GOAL: Express the records as a two-column CSV with the header input,output. Start at the line containing "Image resolution: width=1170" and continue through the end of the records. Give one row per record, with its text and its answer each in a single quoted field and line breaks replaced by spaces.

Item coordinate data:
========

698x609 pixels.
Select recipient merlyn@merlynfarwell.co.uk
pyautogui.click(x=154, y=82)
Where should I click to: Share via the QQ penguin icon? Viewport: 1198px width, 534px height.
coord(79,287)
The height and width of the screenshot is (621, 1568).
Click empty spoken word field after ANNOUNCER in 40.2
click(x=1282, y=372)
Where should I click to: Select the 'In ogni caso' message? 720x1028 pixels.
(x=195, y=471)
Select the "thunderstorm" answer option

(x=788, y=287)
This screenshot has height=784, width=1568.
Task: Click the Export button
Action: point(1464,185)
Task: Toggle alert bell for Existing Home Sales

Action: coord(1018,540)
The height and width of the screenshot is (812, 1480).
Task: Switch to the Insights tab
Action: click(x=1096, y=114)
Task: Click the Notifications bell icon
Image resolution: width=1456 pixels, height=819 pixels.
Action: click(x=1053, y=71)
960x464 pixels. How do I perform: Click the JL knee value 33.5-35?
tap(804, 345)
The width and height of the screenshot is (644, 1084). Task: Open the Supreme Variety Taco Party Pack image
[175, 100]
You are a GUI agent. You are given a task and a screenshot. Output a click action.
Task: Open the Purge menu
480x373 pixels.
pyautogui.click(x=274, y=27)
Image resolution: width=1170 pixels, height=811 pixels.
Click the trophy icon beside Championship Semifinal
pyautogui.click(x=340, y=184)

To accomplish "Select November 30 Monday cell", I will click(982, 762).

========

SOLUTION TO THIS TASK:
input,output
"Image resolution: width=1170 pixels, height=811 pixels. Click the trophy icon beside Championship Semifinal","pyautogui.click(x=340, y=184)"
"To accomplish ""Select November 30 Monday cell"",","I will click(982, 762)."